--- Aim of the exercise ---
Nothing in the data should be left out or altered when it is retyped.
____________________
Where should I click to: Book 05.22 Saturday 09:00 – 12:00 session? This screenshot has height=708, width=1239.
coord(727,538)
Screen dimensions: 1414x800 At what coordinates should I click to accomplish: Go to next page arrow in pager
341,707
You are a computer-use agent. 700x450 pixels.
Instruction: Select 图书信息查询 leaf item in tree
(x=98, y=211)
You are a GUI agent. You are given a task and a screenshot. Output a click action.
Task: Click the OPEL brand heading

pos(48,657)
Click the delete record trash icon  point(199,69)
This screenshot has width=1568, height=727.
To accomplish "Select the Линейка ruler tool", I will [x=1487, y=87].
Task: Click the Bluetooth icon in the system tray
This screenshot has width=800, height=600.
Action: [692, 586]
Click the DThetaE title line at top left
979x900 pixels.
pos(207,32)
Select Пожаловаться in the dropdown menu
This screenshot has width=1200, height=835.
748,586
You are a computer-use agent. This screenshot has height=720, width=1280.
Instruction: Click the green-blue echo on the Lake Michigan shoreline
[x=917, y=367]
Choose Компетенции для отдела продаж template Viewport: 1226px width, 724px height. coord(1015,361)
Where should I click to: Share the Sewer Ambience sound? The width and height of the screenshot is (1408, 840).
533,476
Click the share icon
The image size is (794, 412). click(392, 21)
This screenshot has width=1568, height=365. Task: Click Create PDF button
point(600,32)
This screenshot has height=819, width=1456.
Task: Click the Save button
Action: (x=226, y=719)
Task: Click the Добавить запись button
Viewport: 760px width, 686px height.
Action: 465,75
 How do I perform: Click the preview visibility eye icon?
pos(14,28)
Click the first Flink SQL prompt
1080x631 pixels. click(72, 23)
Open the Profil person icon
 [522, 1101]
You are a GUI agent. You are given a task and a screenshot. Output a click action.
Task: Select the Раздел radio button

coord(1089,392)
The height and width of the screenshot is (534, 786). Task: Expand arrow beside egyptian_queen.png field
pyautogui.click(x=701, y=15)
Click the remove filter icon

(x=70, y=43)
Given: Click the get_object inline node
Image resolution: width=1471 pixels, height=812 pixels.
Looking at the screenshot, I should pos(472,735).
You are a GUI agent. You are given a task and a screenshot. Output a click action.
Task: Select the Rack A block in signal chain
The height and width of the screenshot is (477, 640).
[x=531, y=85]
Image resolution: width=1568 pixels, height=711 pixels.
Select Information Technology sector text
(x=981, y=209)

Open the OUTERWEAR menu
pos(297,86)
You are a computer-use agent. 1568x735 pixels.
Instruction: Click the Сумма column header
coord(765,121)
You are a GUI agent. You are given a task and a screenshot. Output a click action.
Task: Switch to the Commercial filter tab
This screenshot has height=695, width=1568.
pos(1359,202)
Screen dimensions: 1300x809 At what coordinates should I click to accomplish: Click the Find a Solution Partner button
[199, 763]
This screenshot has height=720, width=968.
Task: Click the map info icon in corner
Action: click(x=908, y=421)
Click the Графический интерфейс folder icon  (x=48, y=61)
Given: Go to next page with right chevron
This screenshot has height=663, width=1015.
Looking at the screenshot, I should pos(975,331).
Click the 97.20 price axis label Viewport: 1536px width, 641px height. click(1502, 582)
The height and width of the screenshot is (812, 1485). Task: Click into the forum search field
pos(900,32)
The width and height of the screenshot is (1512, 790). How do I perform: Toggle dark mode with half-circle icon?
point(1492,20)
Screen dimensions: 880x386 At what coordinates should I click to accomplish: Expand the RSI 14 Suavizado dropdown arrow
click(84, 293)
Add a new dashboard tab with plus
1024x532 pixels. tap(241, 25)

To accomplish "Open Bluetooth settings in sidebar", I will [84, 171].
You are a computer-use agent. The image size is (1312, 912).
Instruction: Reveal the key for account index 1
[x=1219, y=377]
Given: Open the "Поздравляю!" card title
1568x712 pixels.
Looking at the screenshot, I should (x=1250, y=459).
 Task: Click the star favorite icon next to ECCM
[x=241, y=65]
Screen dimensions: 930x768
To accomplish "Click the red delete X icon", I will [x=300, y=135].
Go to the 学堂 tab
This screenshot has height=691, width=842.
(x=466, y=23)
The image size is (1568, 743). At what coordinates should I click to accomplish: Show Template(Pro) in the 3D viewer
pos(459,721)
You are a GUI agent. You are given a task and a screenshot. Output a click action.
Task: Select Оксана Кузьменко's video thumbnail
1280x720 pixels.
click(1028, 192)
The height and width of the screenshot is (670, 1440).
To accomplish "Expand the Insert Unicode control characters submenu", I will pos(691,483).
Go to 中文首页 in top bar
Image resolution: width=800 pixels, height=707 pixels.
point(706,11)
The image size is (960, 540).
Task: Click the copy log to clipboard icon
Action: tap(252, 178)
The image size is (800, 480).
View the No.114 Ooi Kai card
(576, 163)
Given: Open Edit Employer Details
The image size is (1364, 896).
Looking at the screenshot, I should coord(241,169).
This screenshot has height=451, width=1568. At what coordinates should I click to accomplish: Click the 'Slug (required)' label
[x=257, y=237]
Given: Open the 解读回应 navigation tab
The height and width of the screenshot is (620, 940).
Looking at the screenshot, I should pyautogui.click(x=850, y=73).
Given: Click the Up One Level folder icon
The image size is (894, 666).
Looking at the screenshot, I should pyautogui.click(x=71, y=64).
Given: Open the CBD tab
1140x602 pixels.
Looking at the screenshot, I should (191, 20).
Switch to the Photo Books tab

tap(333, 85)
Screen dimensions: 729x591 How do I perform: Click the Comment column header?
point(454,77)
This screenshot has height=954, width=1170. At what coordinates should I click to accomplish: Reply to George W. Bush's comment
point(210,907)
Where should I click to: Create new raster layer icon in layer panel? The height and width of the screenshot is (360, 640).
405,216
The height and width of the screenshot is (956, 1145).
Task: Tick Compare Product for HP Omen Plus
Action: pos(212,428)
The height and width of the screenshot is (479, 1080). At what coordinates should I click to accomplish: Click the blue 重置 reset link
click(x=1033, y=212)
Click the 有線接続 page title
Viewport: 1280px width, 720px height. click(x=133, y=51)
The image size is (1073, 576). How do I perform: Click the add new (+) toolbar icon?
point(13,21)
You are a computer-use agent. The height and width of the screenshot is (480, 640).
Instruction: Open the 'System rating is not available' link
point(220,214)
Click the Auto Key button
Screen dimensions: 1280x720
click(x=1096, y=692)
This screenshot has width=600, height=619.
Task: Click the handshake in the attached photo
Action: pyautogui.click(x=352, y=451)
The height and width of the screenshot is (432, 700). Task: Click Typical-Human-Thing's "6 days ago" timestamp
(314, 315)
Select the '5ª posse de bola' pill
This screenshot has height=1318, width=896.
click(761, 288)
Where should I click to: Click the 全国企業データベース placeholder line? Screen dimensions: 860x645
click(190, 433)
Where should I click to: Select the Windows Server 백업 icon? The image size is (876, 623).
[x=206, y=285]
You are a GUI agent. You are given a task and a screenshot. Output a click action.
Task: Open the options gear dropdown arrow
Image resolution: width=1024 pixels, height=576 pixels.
____________________
--- Exercise solution ---
Where should I click to: Book 05.22 Saturday 09:00 – 12:00 session? This screenshot has height=708, width=1239.
coord(727,538)
Screen dimensions: 1414x800 At what coordinates should I click to accomplish: Go to next page arrow in pager
341,707
You are a computer-use agent. 700x450 pixels.
Instruction: Select 图书信息查询 leaf item in tree
(x=98, y=211)
You are a GUI agent. You are given a task and a screenshot. Output a click action.
Task: Click the OPEL brand heading

pos(48,657)
Click the delete record trash icon  point(199,69)
This screenshot has width=1568, height=727.
To accomplish "Select the Линейка ruler tool", I will [x=1487, y=87].
Task: Click the Bluetooth icon in the system tray
This screenshot has width=800, height=600.
Action: [692, 586]
Click the DThetaE title line at top left
979x900 pixels.
pos(207,32)
Select Пожаловаться in the dropdown menu
This screenshot has width=1200, height=835.
748,586
You are a computer-use agent. This screenshot has height=720, width=1280.
Instruction: Click the green-blue echo on the Lake Michigan shoreline
[x=917, y=367]
Choose Компетенции для отдела продаж template Viewport: 1226px width, 724px height. coord(1015,361)
Where should I click to: Share the Sewer Ambience sound? The width and height of the screenshot is (1408, 840).
533,476
Click the share icon
The image size is (794, 412). click(392, 21)
This screenshot has width=1568, height=365. Task: Click Create PDF button
point(600,32)
This screenshot has height=819, width=1456.
Task: Click the Save button
Action: (x=226, y=719)
Task: Click the Добавить запись button
Viewport: 760px width, 686px height.
Action: 465,75
 How do I perform: Click the preview visibility eye icon?
pos(14,28)
Click the first Flink SQL prompt
1080x631 pixels. click(72, 23)
Open the Profil person icon
 [522, 1101]
You are a GUI agent. You are given a task and a screenshot. Output a click action.
Task: Select the Раздел radio button

coord(1089,392)
The height and width of the screenshot is (534, 786). Task: Expand arrow beside egyptian_queen.png field
pyautogui.click(x=701, y=15)
Click the remove filter icon

(x=70, y=43)
Given: Click the get_object inline node
Image resolution: width=1471 pixels, height=812 pixels.
Looking at the screenshot, I should pos(472,735).
You are a GUI agent. You are given a task and a screenshot. Output a click action.
Task: Select the Rack A block in signal chain
The height and width of the screenshot is (477, 640).
[x=531, y=85]
Image resolution: width=1568 pixels, height=711 pixels.
Select Information Technology sector text
(x=981, y=209)

Open the OUTERWEAR menu
pos(297,86)
You are a computer-use agent. 1568x735 pixels.
Instruction: Click the Сумма column header
coord(765,121)
You are a GUI agent. You are given a task and a screenshot. Output a click action.
Task: Switch to the Commercial filter tab
This screenshot has height=695, width=1568.
pos(1359,202)
Screen dimensions: 1300x809 At what coordinates should I click to accomplish: Click the Find a Solution Partner button
[199, 763]
This screenshot has height=720, width=968.
Task: Click the map info icon in corner
Action: click(x=908, y=421)
Click the Графический интерфейс folder icon  (x=48, y=61)
Given: Go to next page with right chevron
This screenshot has height=663, width=1015.
Looking at the screenshot, I should pos(975,331).
Click the 97.20 price axis label Viewport: 1536px width, 641px height. click(1502, 582)
The height and width of the screenshot is (812, 1485). Task: Click into the forum search field
pos(900,32)
The width and height of the screenshot is (1512, 790). How do I perform: Toggle dark mode with half-circle icon?
point(1492,20)
Screen dimensions: 880x386 At what coordinates should I click to accomplish: Expand the RSI 14 Suavizado dropdown arrow
click(84, 293)
Add a new dashboard tab with plus
1024x532 pixels. tap(241, 25)

To accomplish "Open Bluetooth settings in sidebar", I will [84, 171].
You are a computer-use agent. The image size is (1312, 912).
Instruction: Reveal the key for account index 1
[x=1219, y=377]
Given: Open the "Поздравляю!" card title
1568x712 pixels.
Looking at the screenshot, I should (x=1250, y=459).
 Task: Click the star favorite icon next to ECCM
[x=241, y=65]
Screen dimensions: 930x768
To accomplish "Click the red delete X icon", I will [x=300, y=135].
Go to the 学堂 tab
This screenshot has height=691, width=842.
(x=466, y=23)
The image size is (1568, 743). At what coordinates should I click to accomplish: Show Template(Pro) in the 3D viewer
pos(459,721)
You are a GUI agent. You are given a task and a screenshot. Output a click action.
Task: Select Оксана Кузьменко's video thumbnail
1280x720 pixels.
click(1028, 192)
The height and width of the screenshot is (670, 1440).
To accomplish "Expand the Insert Unicode control characters submenu", I will pos(691,483).
Go to 中文首页 in top bar
Image resolution: width=800 pixels, height=707 pixels.
point(706,11)
The image size is (960, 540).
Task: Click the copy log to clipboard icon
Action: tap(252, 178)
The image size is (800, 480).
View the No.114 Ooi Kai card
(576, 163)
Given: Open Edit Employer Details
The image size is (1364, 896).
Looking at the screenshot, I should coord(241,169).
This screenshot has height=451, width=1568. At what coordinates should I click to accomplish: Click the 'Slug (required)' label
[x=257, y=237]
Given: Open the 解读回应 navigation tab
The height and width of the screenshot is (620, 940).
Looking at the screenshot, I should pyautogui.click(x=850, y=73).
Given: Click the Up One Level folder icon
The image size is (894, 666).
Looking at the screenshot, I should pyautogui.click(x=71, y=64).
Given: Open the CBD tab
1140x602 pixels.
Looking at the screenshot, I should (191, 20).
Switch to the Photo Books tab

tap(333, 85)
Screen dimensions: 729x591 How do I perform: Click the Comment column header?
point(454,77)
This screenshot has height=954, width=1170. At what coordinates should I click to accomplish: Reply to George W. Bush's comment
point(210,907)
Where should I click to: Create new raster layer icon in layer panel? The height and width of the screenshot is (360, 640).
405,216
The height and width of the screenshot is (956, 1145).
Task: Tick Compare Product for HP Omen Plus
Action: pos(212,428)
The height and width of the screenshot is (479, 1080). At what coordinates should I click to accomplish: Click the blue 重置 reset link
click(x=1033, y=212)
Click the 有線接続 page title
Viewport: 1280px width, 720px height. click(x=133, y=51)
The image size is (1073, 576). How do I perform: Click the add new (+) toolbar icon?
point(13,21)
You are a computer-use agent. The height and width of the screenshot is (480, 640).
Instruction: Open the 'System rating is not available' link
point(220,214)
Click the Auto Key button
Screen dimensions: 1280x720
click(x=1096, y=692)
This screenshot has width=600, height=619.
Task: Click the handshake in the attached photo
Action: pyautogui.click(x=352, y=451)
The height and width of the screenshot is (432, 700). Task: Click Typical-Human-Thing's "6 days ago" timestamp
(314, 315)
Select the '5ª posse de bola' pill
This screenshot has height=1318, width=896.
click(761, 288)
Where should I click to: Click the 全国企業データベース placeholder line? Screen dimensions: 860x645
click(190, 433)
Where should I click to: Select the Windows Server 백업 icon? The image size is (876, 623).
[x=206, y=285]
You are a GUI agent. You are given a task and a screenshot. Output a click action.
Task: Open the options gear dropdown arrow
Image resolution: width=1024 pixels, height=576 pixels.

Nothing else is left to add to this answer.